Skodsborg, DK November 10 - Unconventional approaches to knowledge sharing proved to be the catalyst for collaboration, innovation and insight at the Ida Institute's pilot seminar, Defining Hearing. The three-day educational seminar held in Skodsborg, Denmark engaged 24 hearing care professionals representing 13 countries in a collaborative process to develop a relationship-centered care approach to defining hearing.
"Our pilot seminar literally brought the concepts and theories discussed ‘to life' utilizing ethnographic videotaped interviews conducted by our staff anthropologists and short theatrical scenes that enlisted participants in both patient and professional roles," states Institute Director Lise Lotte Bundesen. "The results were often surprising, and sometimes humorous, but all achieved our goal of deepening our participants understanding and appreciation of the issues and challenges professionals and patients encounter on the patient journey of people with hearing loss."
The innovative structure of the seminar was the brainchild of Ida Institute staff and their combined expertise in audiology, education, communications, business and anthropology and the contribution of the Institute's distinguished faculty members Dr. Harvey Abrams, Dr. Kristina English, Dr. Christina DePlacido and Dr. Tine Tjornhoj-Thomsen. "The seminar structure was built around our belief that we have much to learn from one another and that none of us had all the answers and had no intention of saying that we did," says Bundesen.
The ethnographic videos of patient/audiologist interactions, filmed in several countries by staff anthropologists, aimed to mirror aspects of the practice of audiology that participants could relate to their own experiences. "Many quickly identified parts of their own practices and connected on a very personal level with the challenges presented in the videos," explains Bundesen.
Participants were invited to share dilemmas and challenges encountered in their own practices and write them as stories which could be re-enacted by the theater group. Following the dramatizations, participants offered suggestions on how to change the situations depicted and role played their suggestions with the actors. "This was a powerful experience for all," notes Bundesen. "Many could see what another participant was doing wrong and then, when they stepped into the role, fell into another trap themselves."
Throughout the weekend, faculty members shared research and studies that further supported insight into the patient/audiologist interaction.
Dr. Harvey Abrams, Director of Research at the Army Audiology and Speech Center at Walter Reed Army Medical Center, shared his perspective on Collaborative Self-management. In this approach to patient care, the patient, the audiologist, the patient's family and others in the patient's support network all share information and create a plan together to guide care of the condition.
Dr. Christine DePlacido of Scotland's National Health Service introduced the technique of Reflective Practice. Like Collaborative Self-Management, this technique has been studied and implemented successfully in other health professions. Reflective Practice develops self-awareness so that the hearing care professional can become more aware of the dynamic in the relationship between the audiologist and patient and other members of the patient's world.

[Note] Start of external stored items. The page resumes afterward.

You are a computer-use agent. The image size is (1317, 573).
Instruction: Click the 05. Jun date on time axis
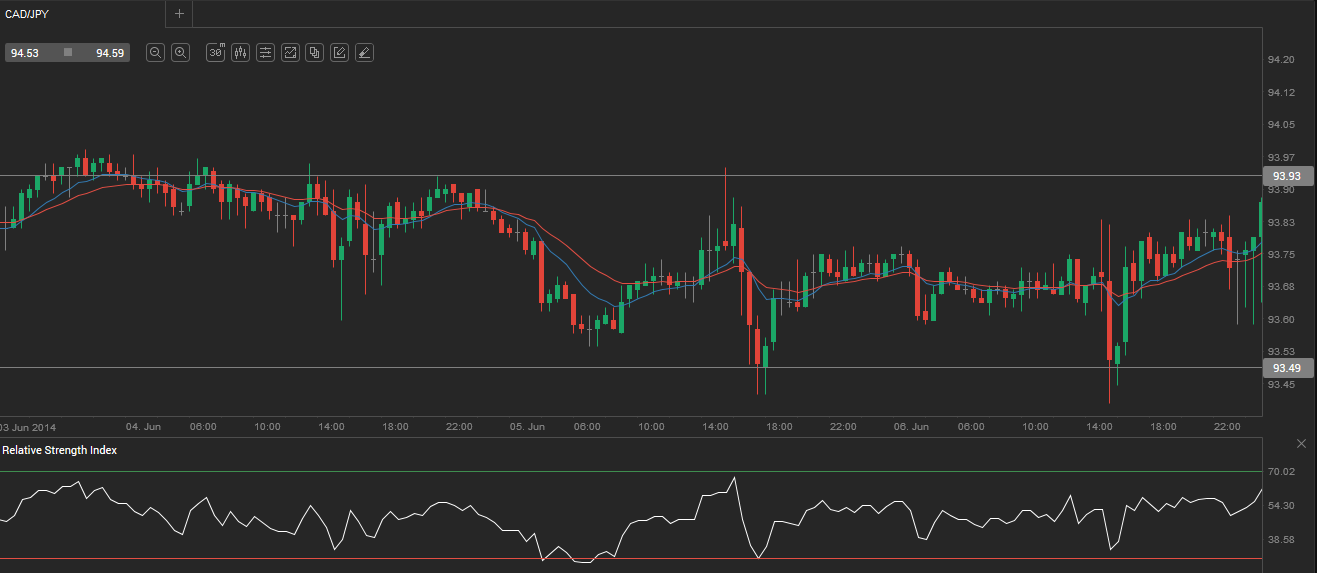[528, 427]
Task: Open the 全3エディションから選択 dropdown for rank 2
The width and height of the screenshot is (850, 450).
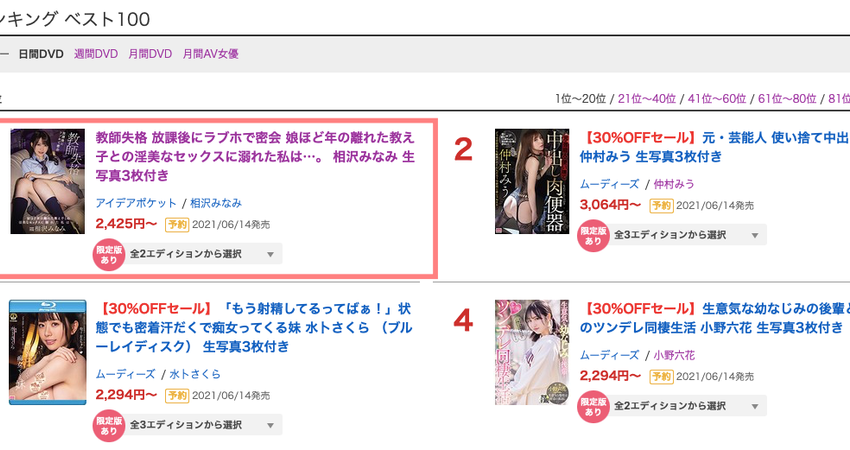Action: (x=686, y=235)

In her discussion of the Patient-Centered Care, Dr. Kristina English emphasized that meeting patient expectations is a primary challenge in audiologic treatment. Her insights prompted discussion of the ways in which the relationship between patient and hearing care professional can help support patients across the gap between expectations and outcomes.
Dr. Tine Tjornhoj-Thomsen, an Associate Professor in the Department of Anthropology at the University of Copenhagen, guided participants in "framing" the patient encounter by taking time to understand what is at stake in the encounter between the provider and the client.
As part of their seminar experience, participants any of whom have well established professional networks -- agreed to share seminar insights and learnings with other hearing care professionals in their communities. Ida Institute staff, faculty and participants will continue to collaborate post-seminar through a closed online forum created by the Institute.
The pilot seminar included individuals from 13 countries and enabled participants to see the differences as well as the many similarities in their approaches to the patient/professional relationship. "As we prepared for the seminar, we were a bit nervous about how individuals representing so many cultures, societies and practices might interact," observes Bundesen. "We should not have worried. As one participant said at the close of the seminar, ‘You have shrunk the globe for us.'"
One initial measure of success was the development of a working concept for a tool to help hearing care professionals and their patients navigate the Patient Journey. Over the next several months, Ida Institute staff, faculty and participants in upcoming seminars will continue the work initiated by the pilot seminar participants -- translating the concept into a practical tool that will be freely shared with the hearing care community.
Ida Institute is planning a series nine seminars for 2008-2009 with three seminars devoted to each of three topics. The next two seminars in the Defining Hearing series will be held in January and February. Applicants for the seminar series can apply online at www.idainstitute.dk.
About the Ida Institute
Established in 2007 with a grant from the William Demant and Wife Ida Emilie Foundation, the Ida Institute is as a non-profit independent educational institute located in Copenhagen, Denmark. Named in honor of Ida Emilie Demant, the Institute seeks to foster a better understanding of the human dynamics of hearing loss from its recognition to its resolution - the patient journey. By serving as a catalyst for knowledge sharing and the development of innovative and practical tools, the Institute assists hearing care professionals in helping hearing impaired people address the physical, psychological and social challenges of hearing loss.